Más tarde, antes de acometer su hit Break stuff, se marca un discurso que básicamente dice que si tienes algún problema, con tu novia, contigo mismo o con quien sea, lo que hay que hacer es agarrar lo primero que veas y romperlo. Ya a mitad de canción la gente había arrancado tablones y se dedicaba a surfear con ellos en la multitud de la abarrotada zona pogo. Al final, el propio Durst acaba subido en una tabla en medio del público cantando una versión de Faith de George Michael. Un empleado del festival se le acerca y le pide al oído que calme a la masa. “Que te jodan a ti también”, dice, haciéndole una peineta al tipo. Woodstock 99 ya tenía su malo oficial, el pirómano rapero blanco desafiante y por mucho que se afirme en el documental que no se le puede culpar por ser quien es, aquel suceso manchó su carrera y nunca más volvería a conectar con el público con tanta intensidad. En cualquier caso, con la torre de sonido viva de milagro, el festival se encaminaba hacia su tercer día.

El diario de Dave Drosia

Especialmente emotivo resulta el diario de Dave Drosia, un chico moreno, tímido y con sobrepeso que fue el único asistente fallecido durante aquel festival. El primer día nos informa de que ha visto “12 ó 13 pares de tetas”, el segundo, ya ha parado de contarlas: “Se han quedado anticuadas”, escribe. También cuenta que hay un grupo de hippies que toca los tambores insistentemente sin ritmo ni concierto. En su última entrada habla de su objetivo principal: ver a Metallica desde la zona pogo y salir en el vídeo de MTV. Allí le dio una hipotermia mortal, los médicos lo achacaron enseguida a las drogas. “Él no era de drogarse, ni siquiera le gustaba beber”, dicen sus amigos.

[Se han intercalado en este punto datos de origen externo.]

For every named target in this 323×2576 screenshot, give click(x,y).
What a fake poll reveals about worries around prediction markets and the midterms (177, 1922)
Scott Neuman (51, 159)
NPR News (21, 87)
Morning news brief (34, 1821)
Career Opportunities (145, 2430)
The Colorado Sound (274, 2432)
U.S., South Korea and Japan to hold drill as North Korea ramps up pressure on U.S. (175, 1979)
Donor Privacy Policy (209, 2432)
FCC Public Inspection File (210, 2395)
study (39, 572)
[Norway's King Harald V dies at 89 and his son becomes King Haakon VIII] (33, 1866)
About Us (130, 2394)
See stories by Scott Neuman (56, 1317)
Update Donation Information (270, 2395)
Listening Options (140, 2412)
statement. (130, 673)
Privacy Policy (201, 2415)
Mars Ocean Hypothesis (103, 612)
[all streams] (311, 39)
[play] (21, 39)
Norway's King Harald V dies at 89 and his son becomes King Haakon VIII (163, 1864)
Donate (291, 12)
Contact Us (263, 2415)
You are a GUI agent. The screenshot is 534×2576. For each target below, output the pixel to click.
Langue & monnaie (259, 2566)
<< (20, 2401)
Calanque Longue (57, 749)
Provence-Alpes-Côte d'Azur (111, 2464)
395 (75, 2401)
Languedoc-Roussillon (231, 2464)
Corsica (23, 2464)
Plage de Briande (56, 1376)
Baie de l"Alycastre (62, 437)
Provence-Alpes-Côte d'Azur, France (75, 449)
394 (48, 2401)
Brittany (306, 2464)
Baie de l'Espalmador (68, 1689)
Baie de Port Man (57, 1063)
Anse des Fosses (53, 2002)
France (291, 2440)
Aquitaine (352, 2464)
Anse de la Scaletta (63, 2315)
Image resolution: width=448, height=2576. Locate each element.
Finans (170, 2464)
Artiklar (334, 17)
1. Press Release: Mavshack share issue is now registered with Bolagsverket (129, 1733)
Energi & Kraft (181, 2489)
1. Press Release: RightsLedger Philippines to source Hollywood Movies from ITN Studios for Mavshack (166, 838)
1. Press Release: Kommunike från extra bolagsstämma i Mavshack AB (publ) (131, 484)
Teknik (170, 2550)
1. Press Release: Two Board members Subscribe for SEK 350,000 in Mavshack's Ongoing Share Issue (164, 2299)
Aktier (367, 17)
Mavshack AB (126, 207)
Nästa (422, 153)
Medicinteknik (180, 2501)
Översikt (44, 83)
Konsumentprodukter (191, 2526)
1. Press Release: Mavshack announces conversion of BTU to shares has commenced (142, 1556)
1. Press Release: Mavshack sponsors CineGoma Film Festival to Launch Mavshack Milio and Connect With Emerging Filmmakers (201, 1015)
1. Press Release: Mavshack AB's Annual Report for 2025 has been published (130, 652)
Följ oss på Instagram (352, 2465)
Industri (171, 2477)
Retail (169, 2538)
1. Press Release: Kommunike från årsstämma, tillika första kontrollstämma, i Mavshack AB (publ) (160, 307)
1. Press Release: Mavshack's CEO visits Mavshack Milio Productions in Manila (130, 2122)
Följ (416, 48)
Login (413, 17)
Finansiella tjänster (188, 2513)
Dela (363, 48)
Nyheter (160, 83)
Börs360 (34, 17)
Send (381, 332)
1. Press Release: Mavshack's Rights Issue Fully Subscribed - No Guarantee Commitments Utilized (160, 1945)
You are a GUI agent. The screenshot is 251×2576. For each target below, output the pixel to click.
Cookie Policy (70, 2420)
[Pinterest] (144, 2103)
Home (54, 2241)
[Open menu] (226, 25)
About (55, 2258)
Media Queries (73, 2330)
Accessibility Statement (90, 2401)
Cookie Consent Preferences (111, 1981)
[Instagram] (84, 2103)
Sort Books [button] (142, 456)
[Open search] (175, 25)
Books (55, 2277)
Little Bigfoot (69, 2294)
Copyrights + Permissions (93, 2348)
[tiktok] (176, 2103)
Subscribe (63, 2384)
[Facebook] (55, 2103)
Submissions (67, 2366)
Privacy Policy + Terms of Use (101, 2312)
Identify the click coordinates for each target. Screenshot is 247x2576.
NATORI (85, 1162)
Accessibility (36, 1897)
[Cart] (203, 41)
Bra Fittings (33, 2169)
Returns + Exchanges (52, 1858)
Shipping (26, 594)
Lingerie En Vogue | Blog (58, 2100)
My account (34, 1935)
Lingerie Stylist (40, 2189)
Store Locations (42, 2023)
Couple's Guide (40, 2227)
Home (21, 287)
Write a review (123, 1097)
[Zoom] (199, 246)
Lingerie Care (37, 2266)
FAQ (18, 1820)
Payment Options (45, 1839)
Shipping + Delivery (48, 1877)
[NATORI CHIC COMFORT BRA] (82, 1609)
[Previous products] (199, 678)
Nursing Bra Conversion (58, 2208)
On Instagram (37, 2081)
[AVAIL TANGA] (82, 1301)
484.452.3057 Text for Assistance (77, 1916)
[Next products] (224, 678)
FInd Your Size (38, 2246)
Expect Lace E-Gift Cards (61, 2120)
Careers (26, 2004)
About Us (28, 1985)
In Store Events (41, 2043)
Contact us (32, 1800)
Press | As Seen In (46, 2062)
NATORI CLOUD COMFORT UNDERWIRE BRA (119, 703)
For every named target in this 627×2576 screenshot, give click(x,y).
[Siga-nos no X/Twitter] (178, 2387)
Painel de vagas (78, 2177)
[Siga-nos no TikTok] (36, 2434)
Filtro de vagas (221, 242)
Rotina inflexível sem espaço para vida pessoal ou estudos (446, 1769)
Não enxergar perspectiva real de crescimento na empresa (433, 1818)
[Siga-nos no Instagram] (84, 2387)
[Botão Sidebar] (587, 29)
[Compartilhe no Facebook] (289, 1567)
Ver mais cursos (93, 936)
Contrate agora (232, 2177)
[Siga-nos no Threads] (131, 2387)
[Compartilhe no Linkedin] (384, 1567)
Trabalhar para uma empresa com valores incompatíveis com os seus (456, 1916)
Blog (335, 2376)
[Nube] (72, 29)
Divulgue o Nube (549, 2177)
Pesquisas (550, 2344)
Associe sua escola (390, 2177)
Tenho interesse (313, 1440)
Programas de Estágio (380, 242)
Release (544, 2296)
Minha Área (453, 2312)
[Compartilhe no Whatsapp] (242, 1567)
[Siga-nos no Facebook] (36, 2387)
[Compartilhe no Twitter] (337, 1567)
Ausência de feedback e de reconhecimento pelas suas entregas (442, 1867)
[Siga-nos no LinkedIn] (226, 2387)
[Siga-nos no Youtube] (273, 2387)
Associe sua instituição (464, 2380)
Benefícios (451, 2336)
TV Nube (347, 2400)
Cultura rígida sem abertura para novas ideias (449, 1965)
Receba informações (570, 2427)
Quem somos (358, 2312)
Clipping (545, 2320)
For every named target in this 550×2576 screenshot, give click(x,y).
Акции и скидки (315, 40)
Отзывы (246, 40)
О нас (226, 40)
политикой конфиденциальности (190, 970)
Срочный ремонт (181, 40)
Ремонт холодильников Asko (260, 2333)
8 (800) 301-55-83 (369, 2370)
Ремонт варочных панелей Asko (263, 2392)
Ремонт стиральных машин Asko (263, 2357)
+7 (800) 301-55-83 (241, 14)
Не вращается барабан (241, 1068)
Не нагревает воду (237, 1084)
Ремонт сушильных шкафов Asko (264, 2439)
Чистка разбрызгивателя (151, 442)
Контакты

Irónicamente, fue un grupo de cristianos, quien, con la idea de hacer una vigilia por los muertos recientes de los tiroteos de Columbine con velas encendidas, puso en las manos de los festivaleros más recalcitrantes el material perfecto para empezar un incendio masivo. Uno a uno fueron cayendo presa del fuego todos los escenarios, se formaron grandes fogatas y hubo un saqueo generalizado de puestos de comida y cajeros automáticos. Durante la canción Under the brigde los Red Hot Chilli Peppers tuvieron que parar para que el director del festival anunciara por megáfono que un camión de bomberos estaba en camino.

El alcalde de Rome, Nueva York, se acercó a Anthony Kiedis para pedirle que recondujera al personal. El cantante de los Red Hot sonrió y salió para tocar una versión anfetamínica del clásico Fire de Jimi Hendrix. La suerte estaba echada. Megadeth cerró el festival con la sintomática Peace sells but who´s buying. La guardia nacional apareció para poner orden y el resultado del atestado policial arrojó unas cifras de 44 detenidos y ocho denuncias por violación y abusos sexuales. El eternamente juvenil Michael Lang, artífice del primer Woodstock, afirma, con una media sonrisa, “queríamos hacer algo contemporáneo y esto fue lo más parecido”.